» **EXERCISE TASK**
In the guide below on backing up Zalando-deployed Postgres databases, which parameter does the overlay add to the operator's central configmap?

» **TEXT SHOWN**
==========

Doing basebackups of Postgres databases enables you to do a Point-in-time recovery (PITR) of your database. Doing backups for your databases that have been deployed using the Zalando Postgres Operator, is a different beast. Here I show you how it’s done with a MinIO (self)hosted S3 compatible Object Storage.
The so called Spilo images that are deployed when using the Zalando Postgres Operator, can do backups and WAL archiving to S3 (compatible) storage using WAL-E or it’s successor WAL-G. For me the problem is, that the documentation on WAL-G integration on Zalando side is not very good. You have to put quite some puzzle pieces together in order to get it running. Because I went through this process, I thought, it might come handy for you too.
I assume, that you’ve the following prerequisites setup:
- Zalando Postgres Operator is deployed on your Kubernetes cluster. If you search for a tutorial on that topic, you can find it here.
- You have a working S3 Object Storage up and running. If you want to setup your own, self-hosted Object Storage using MinIO, you can find the instructions for it here.
Attention: I use my own MinIO Object Storage in this example. There might be some different configurations for you, if you use a different provider. I will try to mention MinIO specific parameters inline. But your milage may vary.
If you want to quickstart the whole process, you can directly head to my Github repository and apply the kustomization overlay under overlays/enabled-backup
.
What the overlay does is first add (patch) the Zalando Operator central configmap with the parameter pod_environment_configmap
. This is the reference to a Pod specific Configmap which holds the environment variables that configures WAL-G to use our S3 Object Storage.
apiVersion: v1
kind: ConfigMap
metadata:
name: postgres-operator
data:
pod_environment_configmap: "postgres-operator/pod-config"
If your Pod specific Configmap resides in a Namespace other than default, you need to specify the Namespace before the name of the Configmap (postgres-operator
in my case).
The Pod specific Configmap holds these configuration in my case.
apiVersion: v1
kind: ConfigMap
metadata:
name: pod-config
data:
WAL_S3_BUCKET: postgresql
WAL_BUCKET_SCOPE_PREFIX: ""
WAL_BUCKET_SCOPE_SUFFIX: ""
USE_WALG_BACKUP: "true"
USE_WALG_RESTORE: "true"

==========

» **DATA SHOWN**
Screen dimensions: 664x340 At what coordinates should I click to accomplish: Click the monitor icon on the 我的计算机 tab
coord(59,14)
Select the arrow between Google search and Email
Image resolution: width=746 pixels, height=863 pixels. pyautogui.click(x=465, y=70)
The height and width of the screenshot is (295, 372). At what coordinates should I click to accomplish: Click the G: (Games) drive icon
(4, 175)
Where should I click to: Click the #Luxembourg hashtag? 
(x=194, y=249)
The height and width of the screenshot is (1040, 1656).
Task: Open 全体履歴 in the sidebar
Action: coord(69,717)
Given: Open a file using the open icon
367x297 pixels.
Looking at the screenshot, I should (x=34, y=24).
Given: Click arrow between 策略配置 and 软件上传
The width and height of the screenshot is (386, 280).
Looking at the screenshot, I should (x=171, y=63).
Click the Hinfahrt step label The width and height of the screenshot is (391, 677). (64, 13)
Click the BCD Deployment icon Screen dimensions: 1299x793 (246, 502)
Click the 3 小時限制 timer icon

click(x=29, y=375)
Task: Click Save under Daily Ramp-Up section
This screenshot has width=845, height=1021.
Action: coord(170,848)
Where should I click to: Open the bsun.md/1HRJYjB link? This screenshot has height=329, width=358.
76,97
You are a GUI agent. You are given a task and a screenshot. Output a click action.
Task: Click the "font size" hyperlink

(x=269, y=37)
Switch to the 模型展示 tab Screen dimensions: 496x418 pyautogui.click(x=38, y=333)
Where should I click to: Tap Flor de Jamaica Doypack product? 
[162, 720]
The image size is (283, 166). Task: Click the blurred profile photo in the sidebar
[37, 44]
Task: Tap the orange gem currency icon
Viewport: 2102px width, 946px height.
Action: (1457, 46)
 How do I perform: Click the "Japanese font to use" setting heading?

==========

» **ANSWER TO THIS EXERCISE**
pod_environment_configmap